═══ PASSAGE GIVEN ═══

Promoting Justice Through Architecture — Alumni Profile, Bryan Bradshaw ’13

An artist, designer, and activist, Bryan Bradshaw ’13 works to design spaces that center the needs and stories of historically marginalized groups.

Promoting Justice Through Architecture — Alumni Profile, Bryan Bradshaw ’13
Bradshaw considers the needs of historically marginalized groups to design spaces that all people will feel welcome in. Photo courtesy of Bryan Bradshaw '13.

It’s a magical feeling for Bryan Bradshaw ’13 to imagine an idea in his mind and have it come to life. The reward lies in the challenge of it all, of adapting the idea to the tools available and the constraints present.

His fascination with this process has driven Bradshaw’s passion for art from a young age, and sustained his subsequent interest in architecture — where a simple two-dimensional sketch can become a real, tangible space that people experience and inhabit.

As much as Bradshaw is an artist and a designer, however, his work isn’t just about creating. Also an activist, Bradshaw is intentional in centering voices that have historically been neglected in traditional design processes. A Black man in a white-dominated field, he is also committed to tackling tough questions surrounding how the profession as a whole can better promote equity and justice for disadvantaged groups.

A Chance Introduction to Architecture

Coming from a family with several artists and musicians, Bradshaw had always been around art growing up. A ceramics class he took at a middle school summer program piqued his interest in sculpture making, and his love for the craft grew as he took more sculpture classes in high school.

═══

• _TO DO_
1 - List every role the Bryan Bradshaw profile uses to describe him.
2 - Answer these questions about the Bryan Bradshaw profile:
(a) Where did Bradshaw take a ceramics class?
(b) Whose courtesy is the photo credited to?
(c) What can a simple two-dimensional sketch become in architecture?
3 - Carry on writing the Bryan Bradshaw profile from its last sentence.
The data that comes next has nothing to do with the profile.

═══ INFORMATION GIVEN ═══

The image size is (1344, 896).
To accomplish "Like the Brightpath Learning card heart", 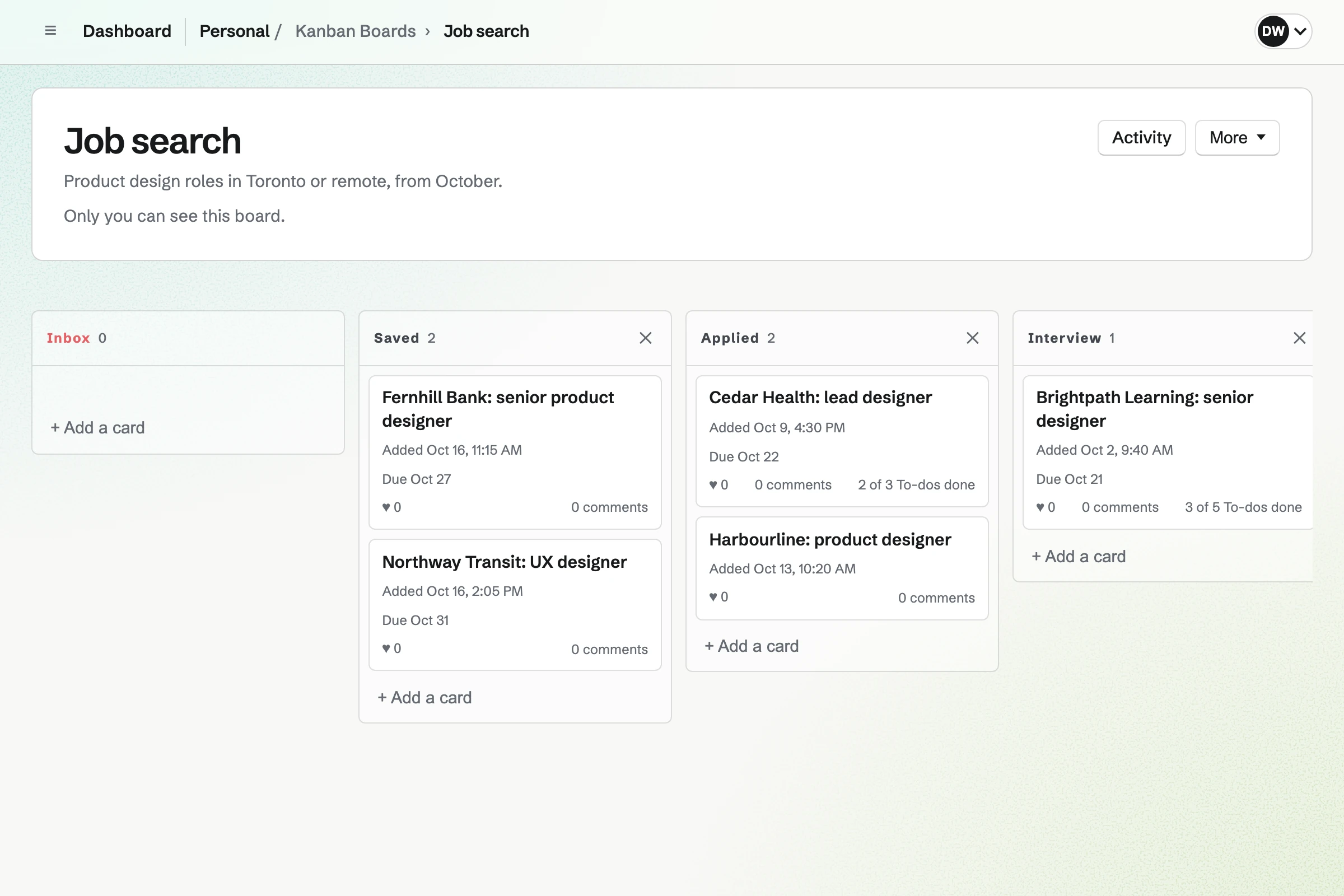I will click(1040, 507).
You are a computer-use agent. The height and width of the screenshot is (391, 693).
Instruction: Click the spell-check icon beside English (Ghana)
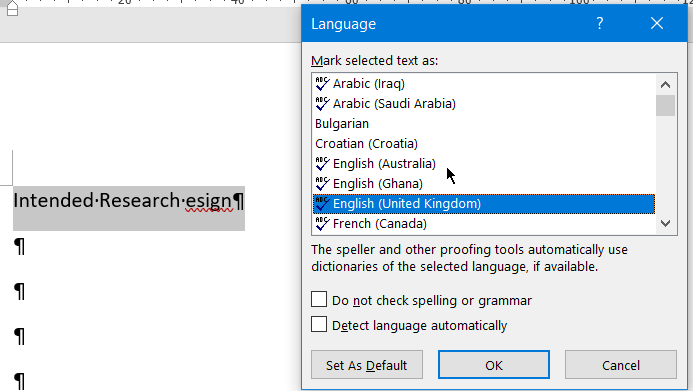coord(322,183)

═══

• _TASK RESPONSES_
1 - Artist, designer, activist

2 -
(a) At a middle school summer program.
(b) Bryan Bradshaw '13.
(c) A real, tangible space that people experience and inhabit.

3 -
It was in high school that Bradshaw had his first real encounter with architecture, but it came from a perhaps unlikely place: the school nurse’s office. A member of the school’s soccer team, Bradshaw was always getting patched up at the nurse’s office for various injuries he sustained from the sport. One day, the nurse told Bradshaw that she’d been enjoying seeing his sculptures around the school and asked him if he wanted to be an artist for a living.

“I was like, ‘Well, I don’t know. It’d be great to be an artist, but I don’t know what other possibilities [there] are. Like, architecture is something I’ve been hearing about a little bit, but I don’t know too much about it,’” Bradshaw recalled. “And she was like, ‘Oh, well, I think you should check out the architect, Antoni Gaudí, because his architecture kind of reminds me of your sculptures.’”

The next day, the nurse brought two books on Gaudí for Bradshaw to look at, and they “just blew my mind,” Bradshaw said.

“To me at that time, I thought architecture was just like box buildings, like very standard-looking things because of various high rises that I would see in the city, growing up in New York, but Antoni Gaudí’s sculptural buildings had so much form and texture, and it just really opened up the possibilities of what I thought architecture could be,” he explained. “So at that point, I really saw architecture as like habitable sculpture, and [started] thinking of it in terms of spaces that can be formed to various experiences.”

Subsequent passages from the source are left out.